The very first animated series to be shown on prime time American television in the 1960s was, surprisingly, set in the Stone Age, somewhere dating back to around 10,000 BC. That was that – and then before we knew it, the two cheerful cavemen families went on to become the second greatest TV cartoon of all time, and one of my favorite shows ever.

A couple of fun facts about Hanna Barbera’s The Flintstones – Fred and Wilma Flintstone, Barney and Betty Rubble, not to forget Pebbles Flintstone and Bamm-Bamm Rubble too:

  • In the age of The Flintstones, there was no electricity, but there were dishwashers; no shoes, but cars ran swiftly on bare feet. Contemporary situations set in prehistoric times were what we call the USP of the show.
  • The Flintstones was known by several different names before it became The Flintstones. Initially it was ‘The Flagstones’, then it turned into ‘The Gladstones’ and finally came the flint as we know it.
  • Did you notice that almost every episode had new, changed furniture in The Flintstones’ residence? And that their pet dinosaur, which barked like a puppy, also changed colors from its basic purple throughout the show?

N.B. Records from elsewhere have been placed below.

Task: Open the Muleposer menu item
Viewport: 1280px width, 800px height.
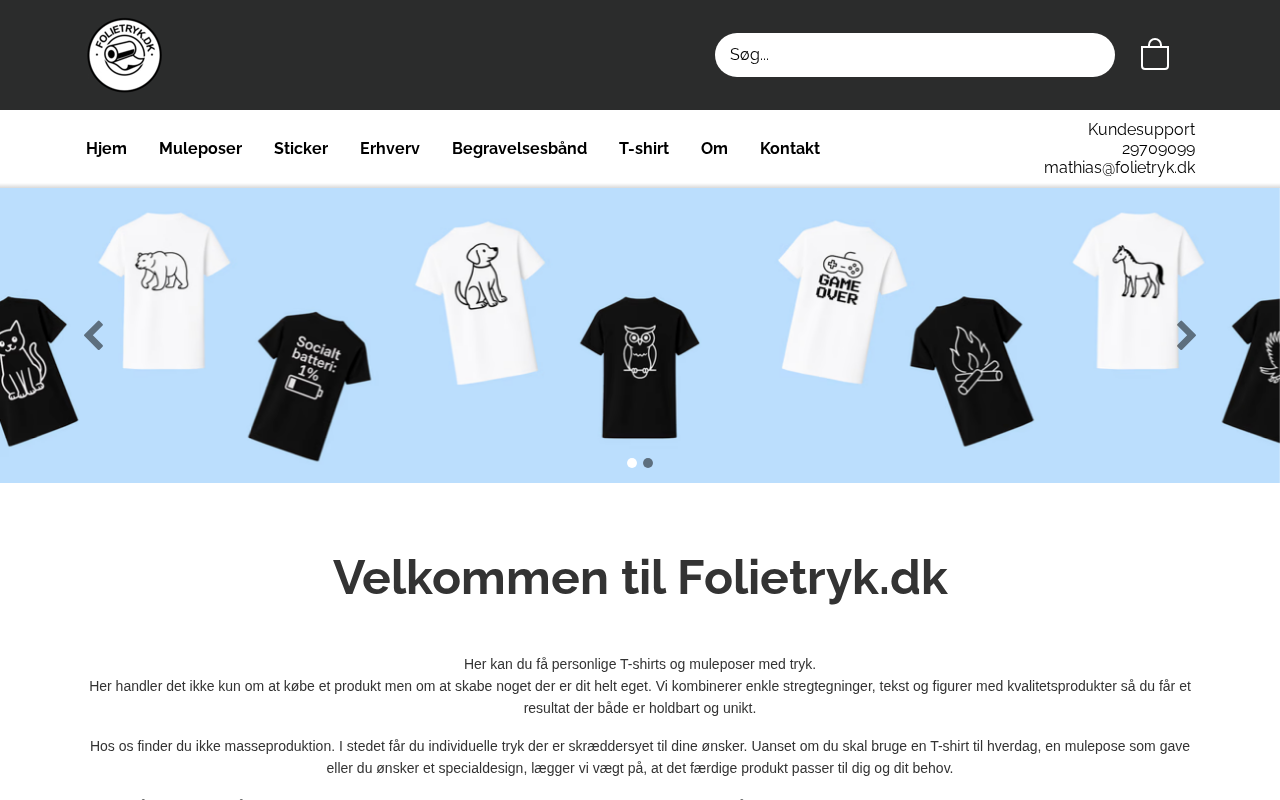Action: tap(200, 148)
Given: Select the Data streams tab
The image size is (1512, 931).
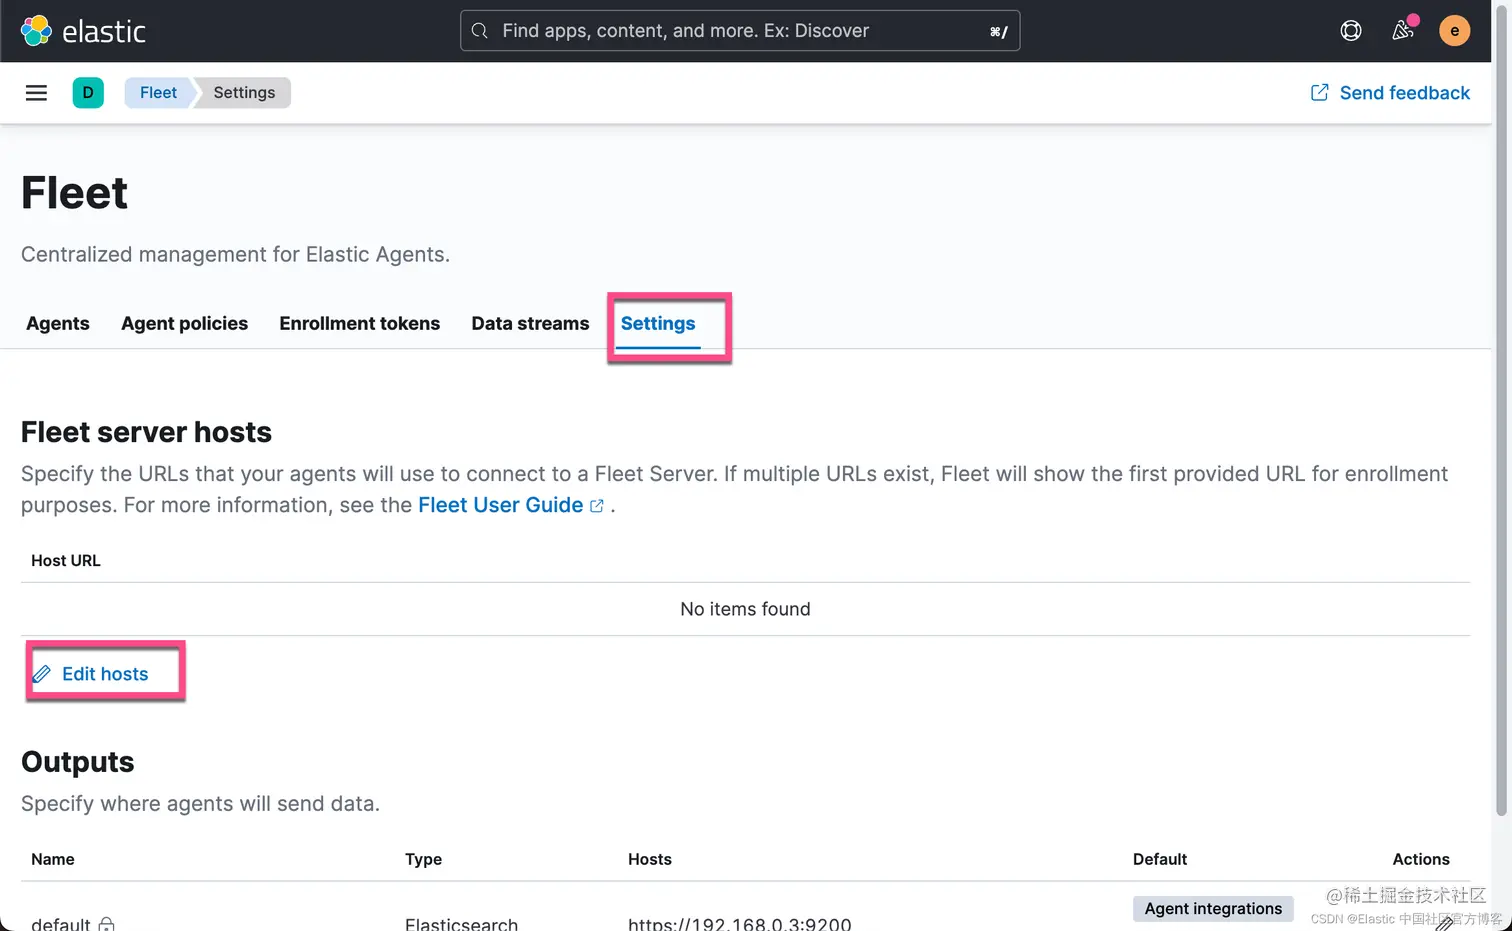Looking at the screenshot, I should [530, 323].
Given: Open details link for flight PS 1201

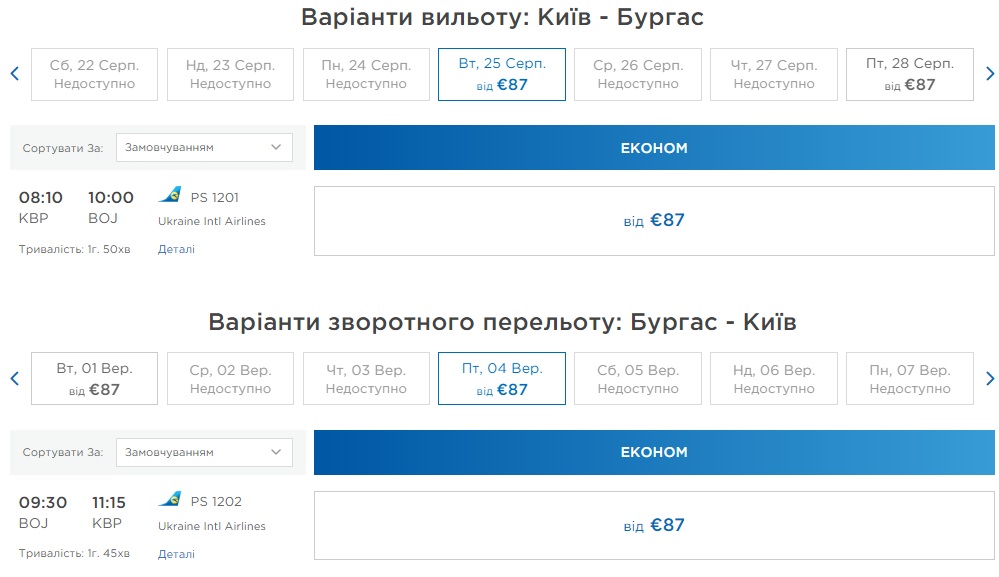Looking at the screenshot, I should tap(176, 249).
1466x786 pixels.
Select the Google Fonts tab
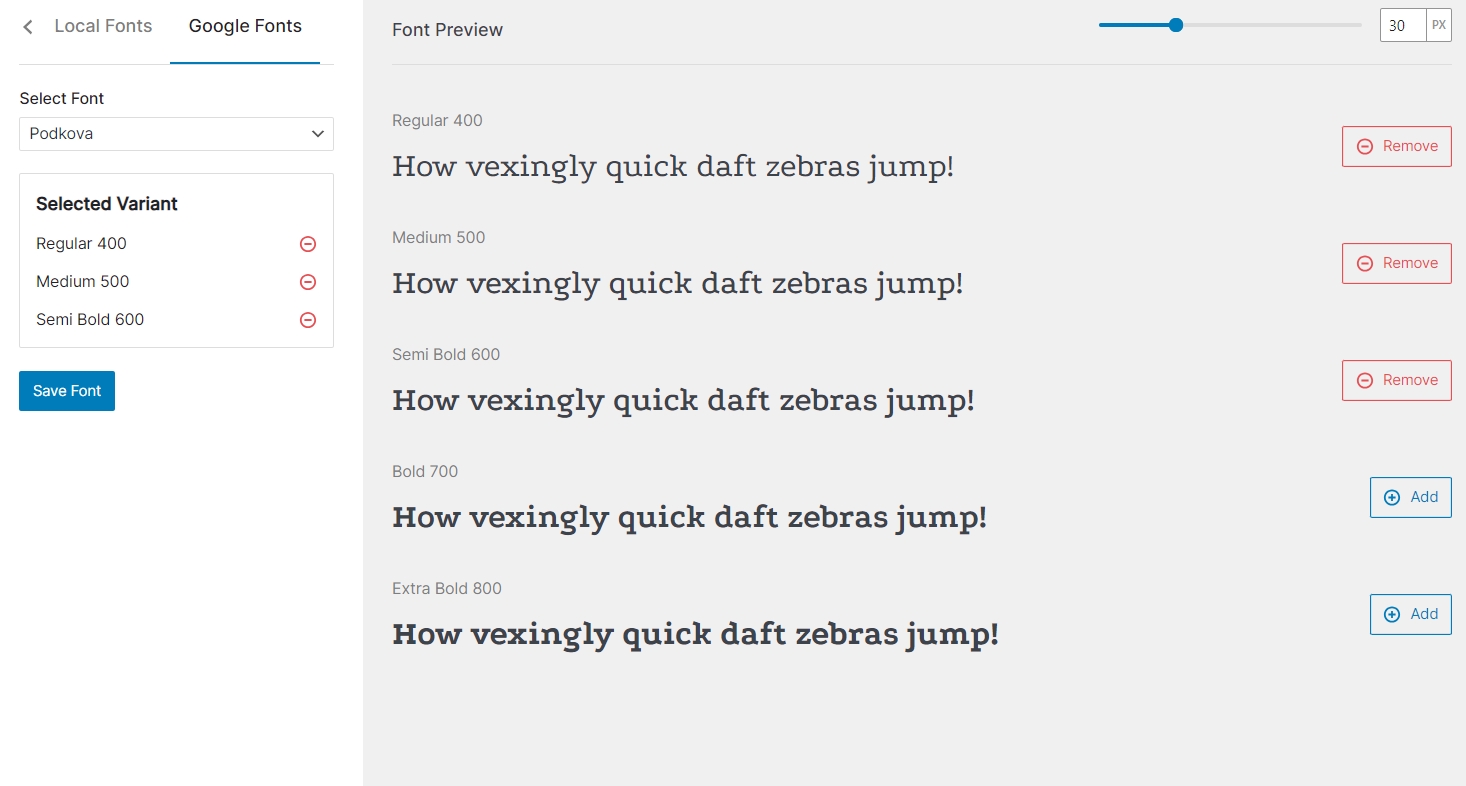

I vividly remember how melodious The Flintstones opening and closing credits were and Fred Flintstone’s heartful, full-throated ‘Yabba Dabba Doo!’

Cartoon of the Month – Tom and Jerry

The year before last we did a series in which we talked about a different mathematician great every month of the year. This 2017 let’s do something a little less dreary than dry old math… Hence, it’s cartoons raining this year, with a favorite of mine lined up for every month of the year. Let’s begin!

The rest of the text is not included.